Take about 20 or so shiitakes and brush them clean, then chop coarsely and set them aside. Next, mince a shallot and sweat it in some butter in a medium sauce pan until soft. Add two cups of heavy cream to the pan and about 1/4 cup of milk. Next, split a vanilla bean and scrape the seeds into the mixture. Finally, add the mushrooms and bring all to a simmer, then turn down to just below simmer – you’ll let the flavors meld for about 45 minutes or so.
In his Cream of Walnut Soup, Chef Keller uses pear purée, and I thought it would go well with the mushrooms, so while the cream mixture is gaining strength peel and core one pear and cut it into eight wedges. In a medium saucepan, bring to boil one-half bottle of dry white wine and skim any foam that rises to the top. To this add 1.5 cups of water and 1/2 cup of sugar. Return to the boil and stir. When the sugar is dissolved add the juice of one half of a lemon and to this mixture add the pear pieces; cover with parchment lid (or loosely cover with lid if you don’t have parchment paper) and bring to a simmer. Cook for about 15 minutes, until pear wedges are soft to the tip of a knife. Remove the poached pears from the heat and return your attention to the cream and mushroom mixture.
It’s coming together now, and if it has been about 45 minutes since the cream-mushroom mixture has been on the flavors will be wonderful; it’s amazing how the shiitakes impart their earthiness to the cream, and underneath it all is the essence of shallot. Pour this mixture through a strainer into a clean pan and discard the mushrooms. You’ll end up with about 1.5 cups of liquid. Taste it now for seasoning; I added a pinch of salt at this point.
Going back to the pears, transfer the wedges to a blender; pour about 1/3 cup of the poaching liquid through a clean strainer into the blender, then purée. If your mushroom cream has cooled reheat it, gently; then, with your blender motor running, pour the hot cream into the blender.
Finally, using a clean strainer, strain the soup into a clean saucepan and reheat gently. As Chef Keller does at the French Laundry, I like to serve the soup in warm demitasse cups as the first thing diners taste at the table, other than Champagne or wine. It is rich, the poached pear brings the slightest touch of sweetness, and the umami factor will have your guests thinking, “I can’t wait until the next course.” (It’s best to serve this soup immediately, but you can cool and store in the refrigerator for one day. Reheat gently.)
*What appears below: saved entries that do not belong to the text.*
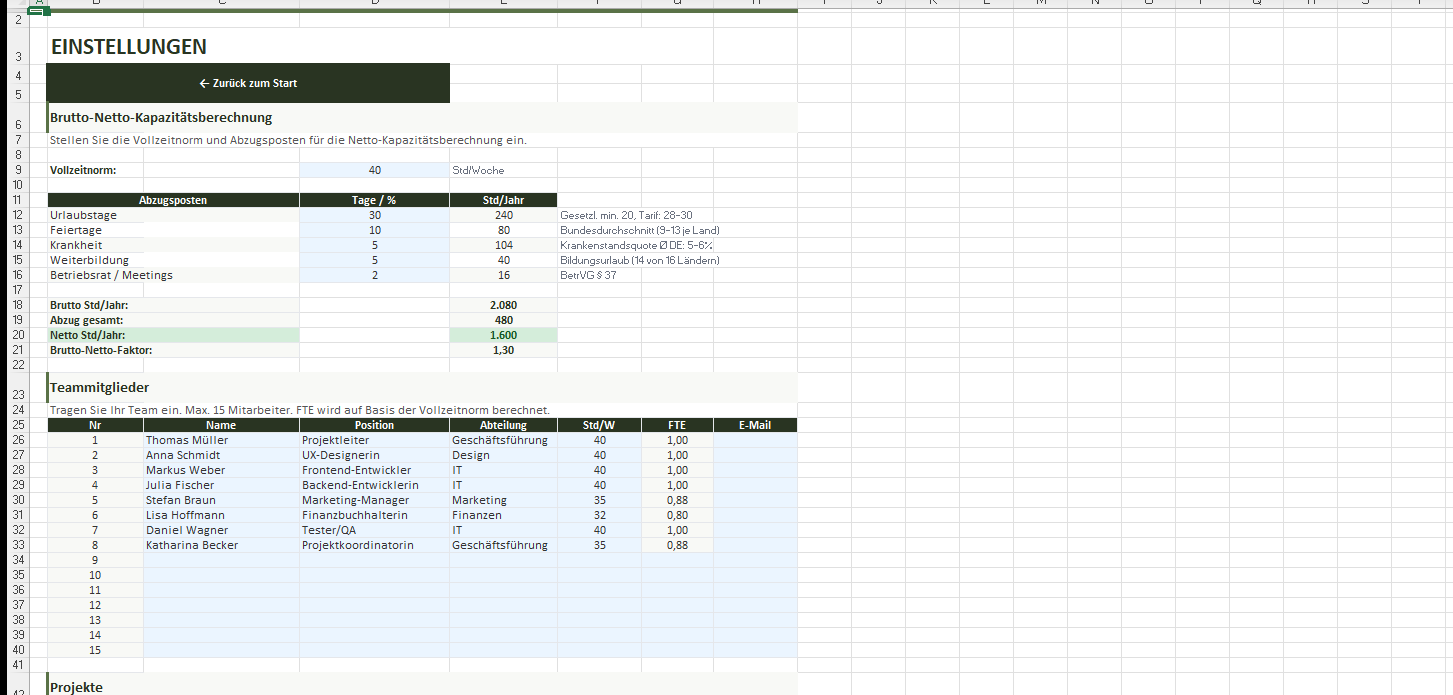Click Anna Schmidt's position cell UX-Designerin
This screenshot has height=695, width=1453.
(x=374, y=455)
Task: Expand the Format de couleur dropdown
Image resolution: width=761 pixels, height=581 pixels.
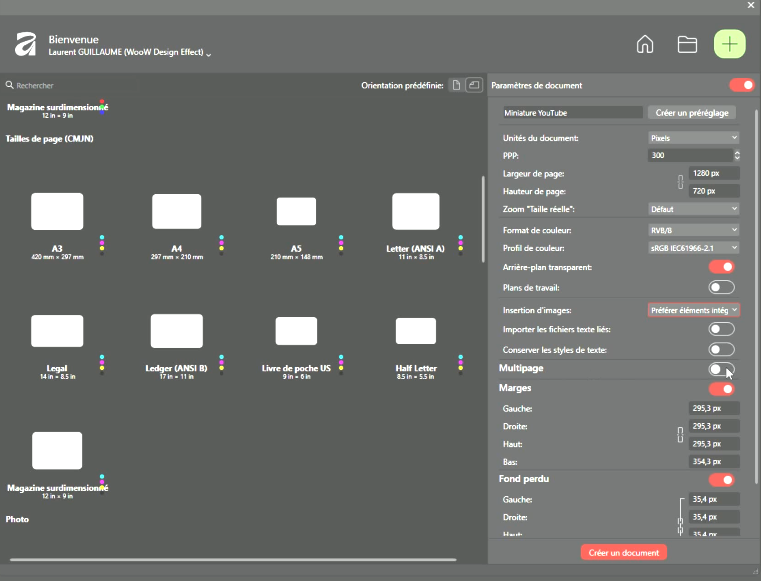Action: click(x=693, y=229)
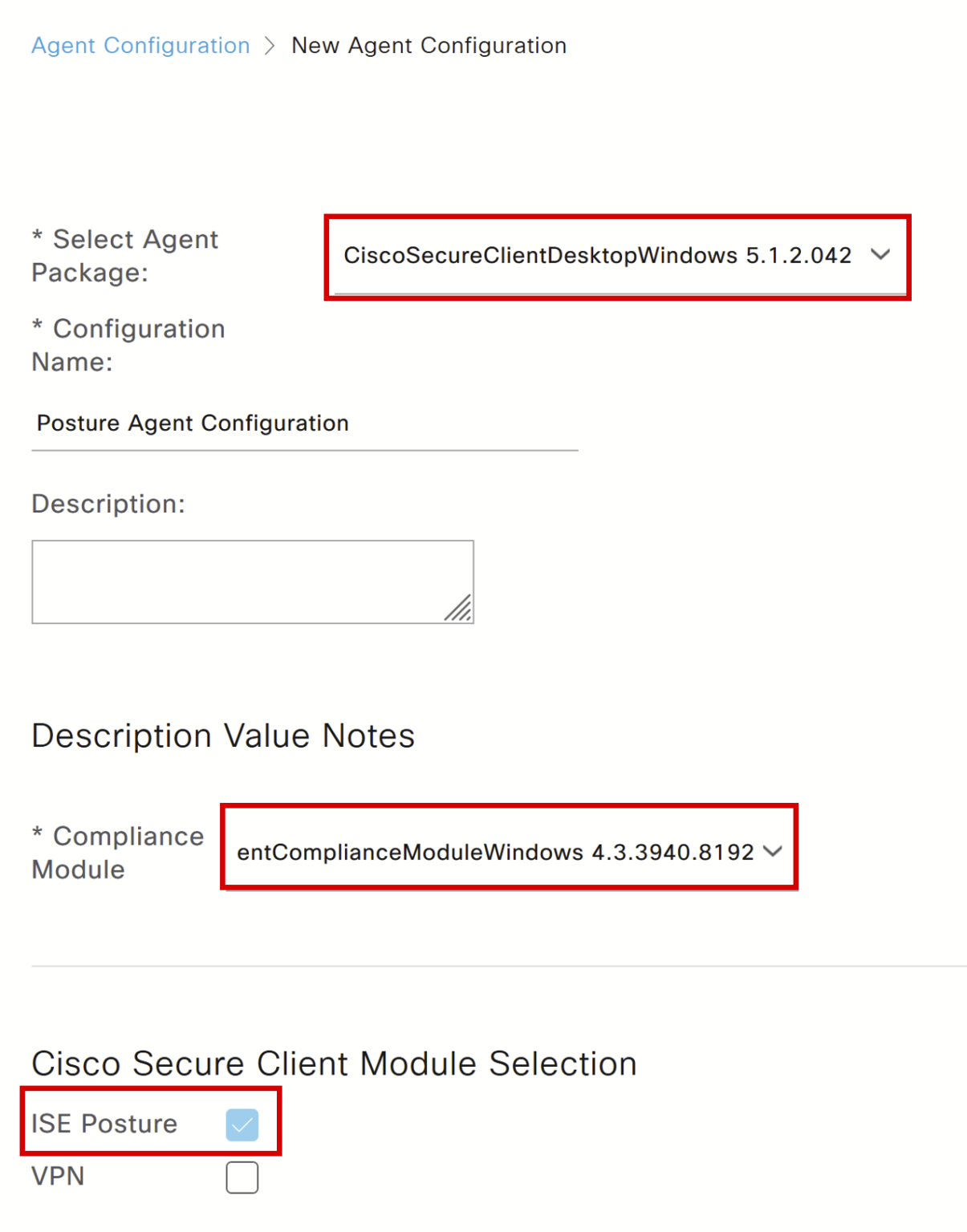Select the New Agent Configuration breadcrumb item
967x1232 pixels.
tap(429, 46)
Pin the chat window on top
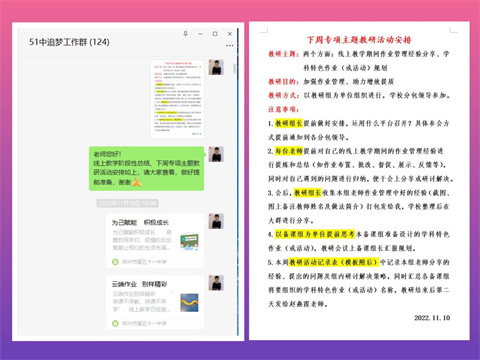The width and height of the screenshot is (480, 360). tap(186, 34)
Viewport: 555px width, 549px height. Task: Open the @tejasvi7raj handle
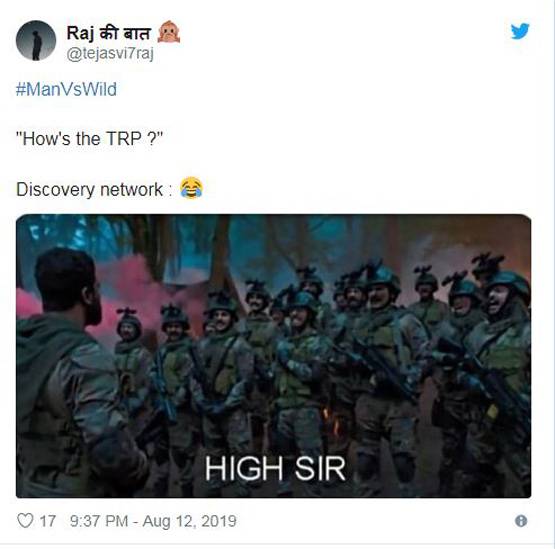coord(110,54)

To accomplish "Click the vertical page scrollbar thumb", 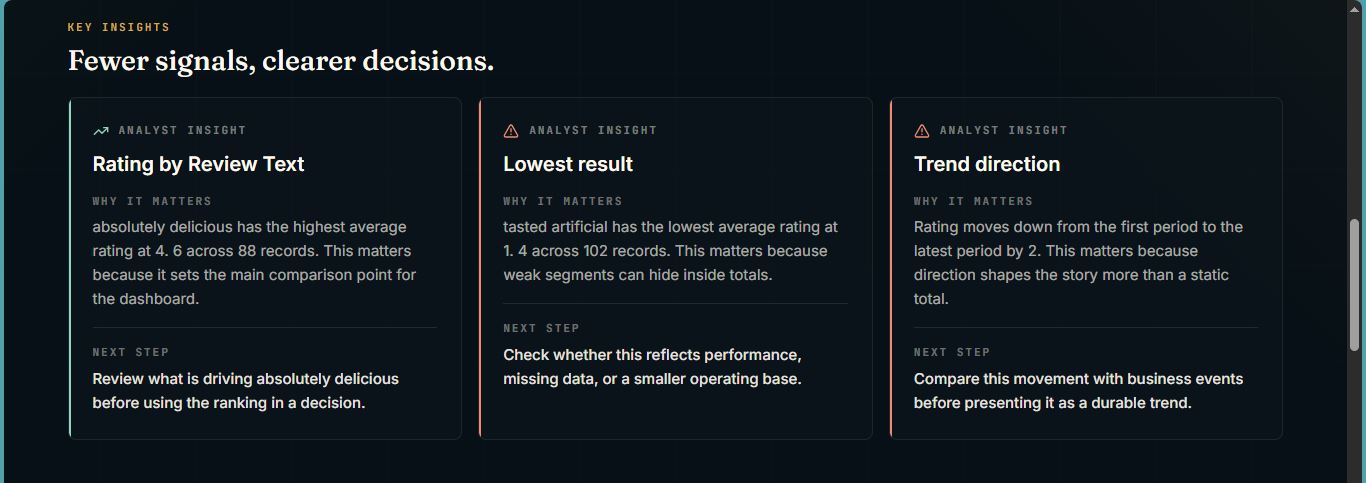I will tap(1355, 285).
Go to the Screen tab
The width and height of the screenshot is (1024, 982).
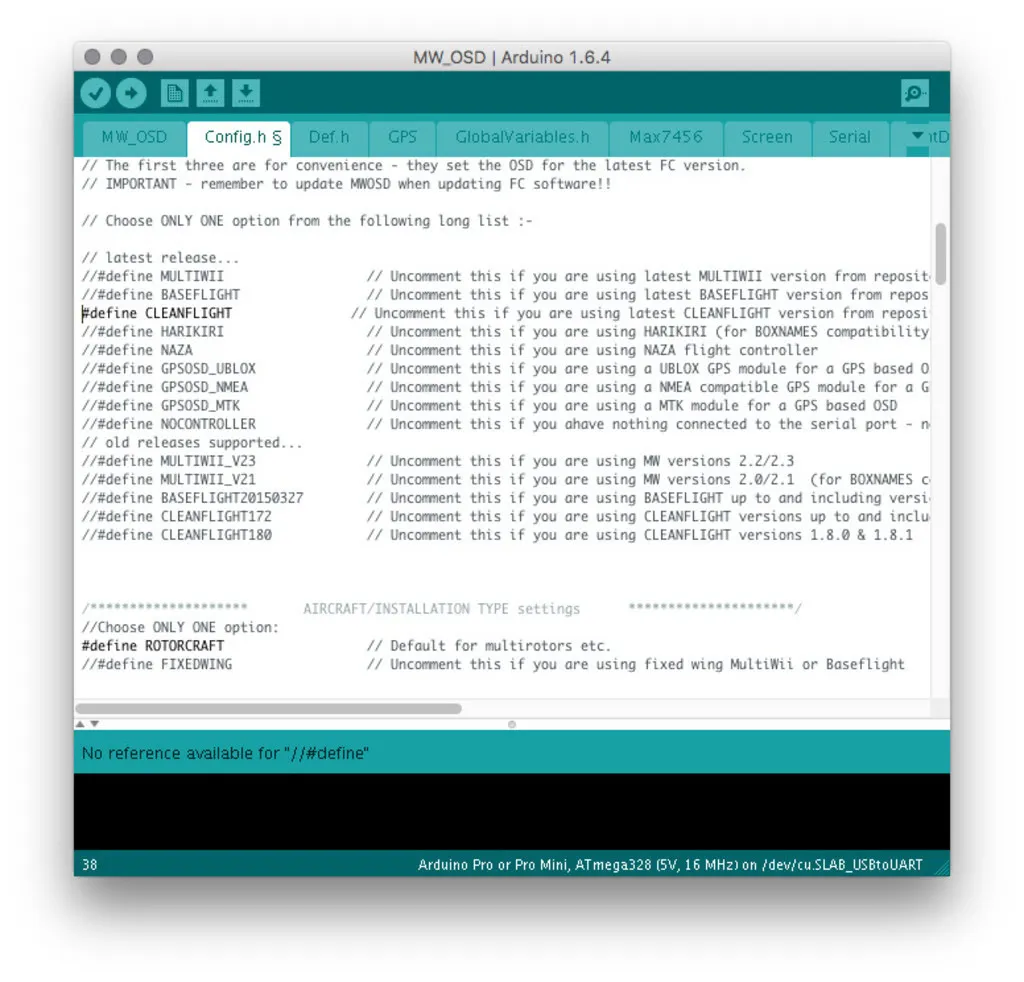coord(767,138)
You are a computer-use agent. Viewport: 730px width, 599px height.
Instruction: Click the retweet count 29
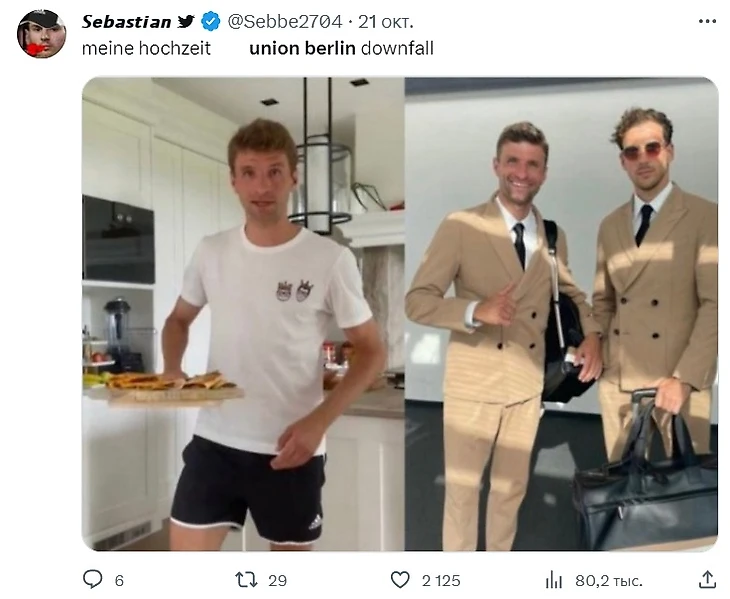(278, 580)
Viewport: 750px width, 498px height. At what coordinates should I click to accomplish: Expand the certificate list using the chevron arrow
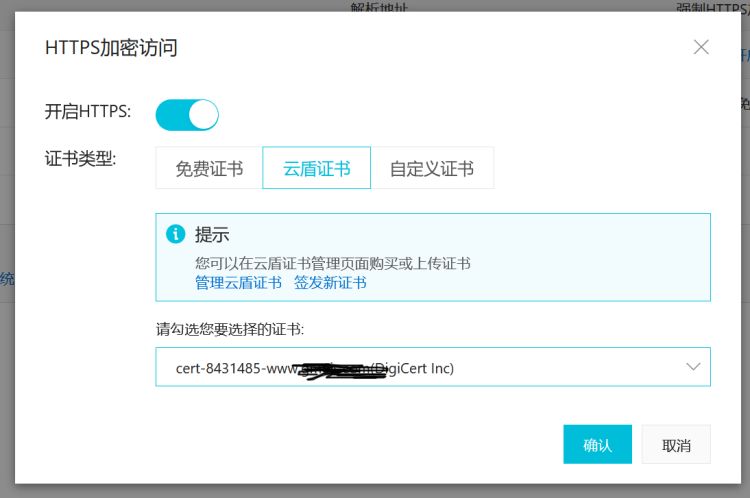click(693, 367)
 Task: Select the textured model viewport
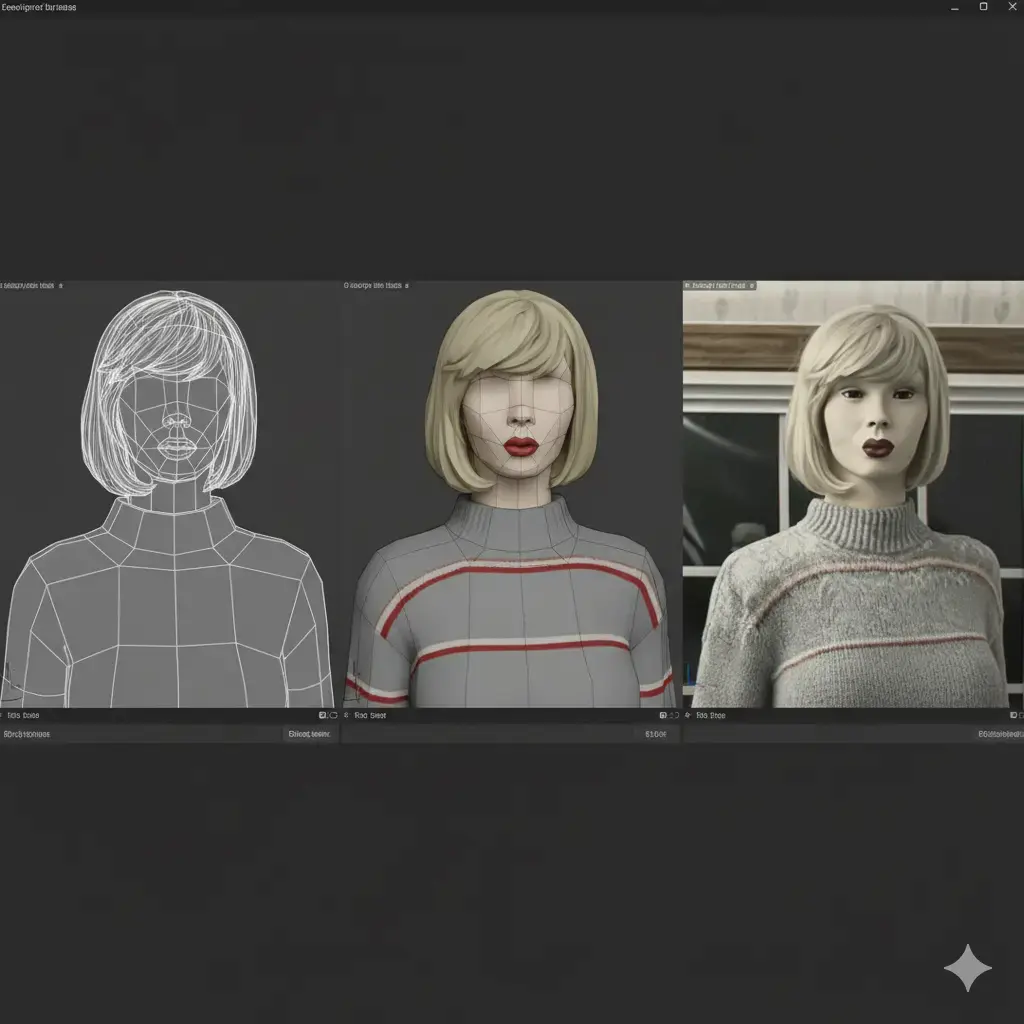[510, 500]
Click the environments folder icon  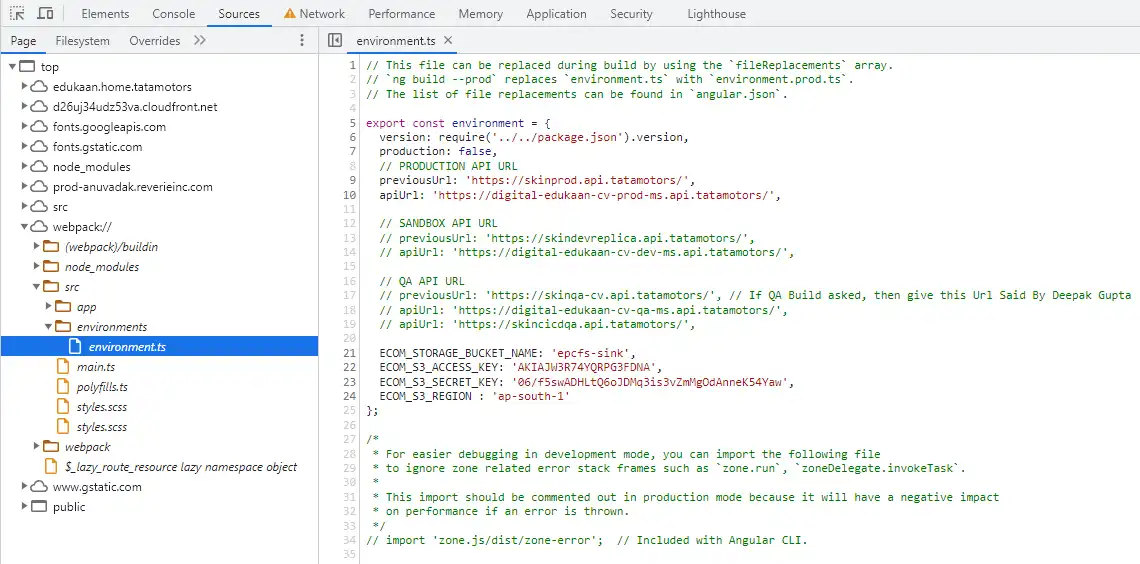tap(63, 327)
To end, I’ll touch one more time on detail and technique; you will notice that I strain the pear purée and the cream mixtures more than once. What you are after is a smooth, almost whispering touch on the tongue, so any specks or particles will ruin the effect. You must strain the liquids, through a clean strainer or chinois, showing your respect for the mushrooms, your guests, and your craft.